Once Mr Trump’s most loyal defender and steadfast right-hand man, former vice president Mike Pence’s relationship with the man who led the GOP ticket in 2020 was irrevocably upended by his decision not to unlawfully hijack Congress’ certification of Electoral College votes in an attempt to keep himself and Mr Trump in power against the wishes of American voters.
Mr Pence has not officially declared his intent to run for president against Mr Trump in 2024, but since leaving office he has kept up a steady stream of appearances in key primary states (hello, New Hampshire!) and campaigned for numerous GOP candidates in the midterm elections earlier this month. He also appeared at the Republican Jewish Coalition’s annual convention in Las Vegas, a traditional cattle call for potential GOP presidential contenders.
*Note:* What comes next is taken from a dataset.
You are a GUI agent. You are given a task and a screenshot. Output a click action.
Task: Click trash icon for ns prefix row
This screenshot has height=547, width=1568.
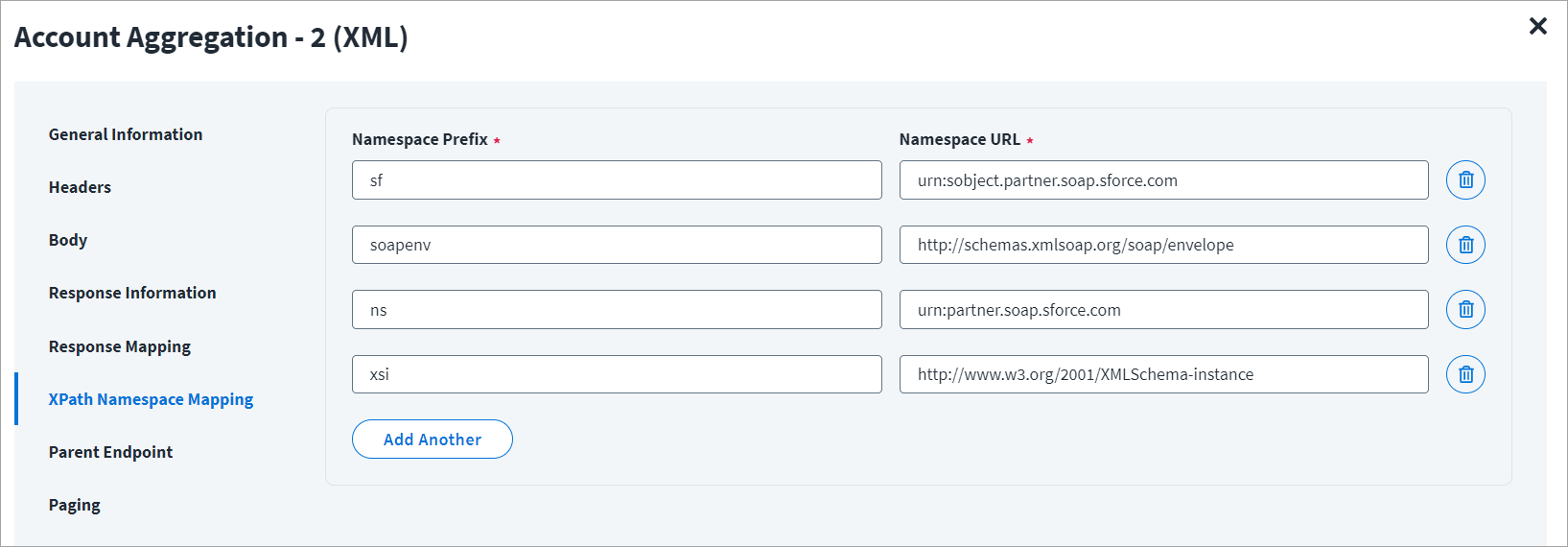(1465, 309)
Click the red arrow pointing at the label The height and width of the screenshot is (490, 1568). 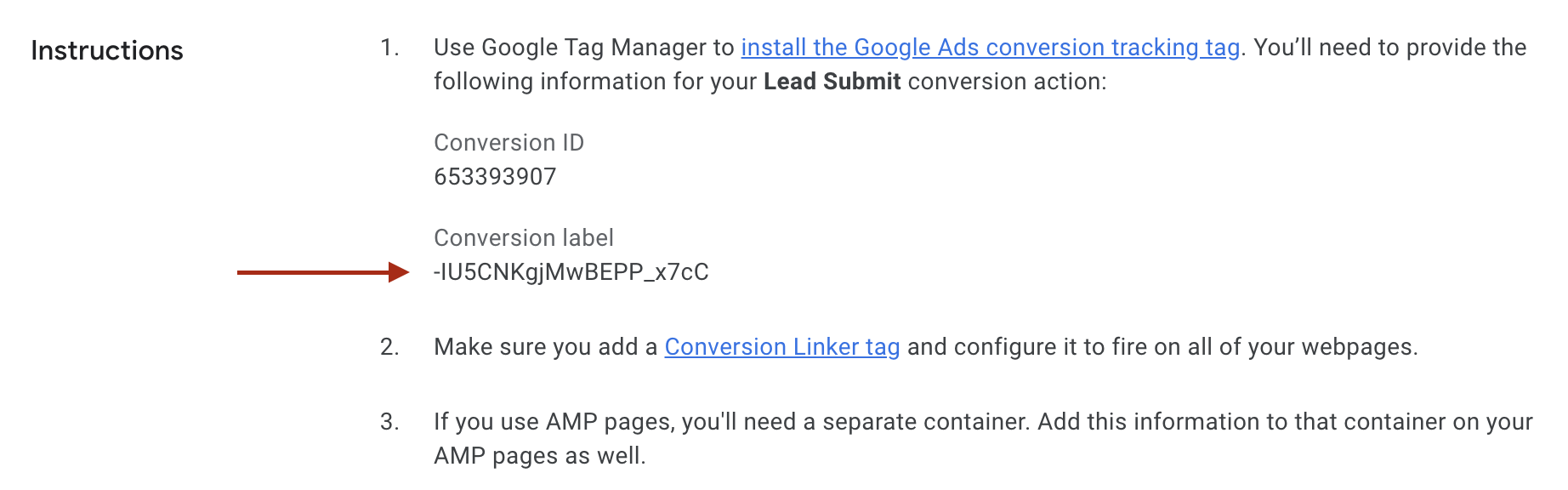323,272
While the former vice president has taken pains not to criticise Mr Trump in the way some anti-Trump Republicans have in recent months, he has also made clear that he would not do things the way the ex-president did during their four years in office.
Mr Pence has also begun to build out the beginnings of a 2024 campaign operation by bringing on former Ben Sasse spokesperson Ali Kjergaard to his Advancing American Freedom nonprofit. Ms Kjergaard joins other former Pence White House mainstays, including his former chief of staff, Marc Short, and his former press secretary, Devin O’Malley.
Another ex-Trump administration official who is widely reported to be considering a 2024 bid is Mr Trump’s former CIA Director turned Secretary of State, Mike Pompeo.
The ex-Kansas congressman recently appeared at the RJC convention and has kept his face in the public consciousness through a steady stream of appearances on Fox News, where he is a paid contributor. Like Mr Pence, he has also kept up a schedule of public appearances that has included trips to early primary states.
The current governor of Florida is thought by many in the GOP to be the perfect successor to Mr Trump.
Mr DeSantis, a former Florida congressman who won his 2018 gubernatorial campaign after receiving a coveted endorsement from the then-president, is viewed by Republican pundits as a worthy avatar of the current “anti-woke” GOP who is hated by all the right people, and his star has been on the rise in conservative circles since he made a show of ending any and all pandemic-related restrictions and mandates in the Sunshine State.
When Mr DeSantis took the stage at his 2022 election victory party, supporters even chanted “two more years” in a nod to his potential status as a GOP presidential contender. And Florida legislators are reportedly considering changing state law to make it easier for him to seek his party’s nomination while running for governor.
Earlier this month, Mr Trump debuted a derogatory nickname — “Ron DeSanctimonious” — for his onetime ally, a sure sign that the Florida native is considered to be a serious adversary by the New York transplant.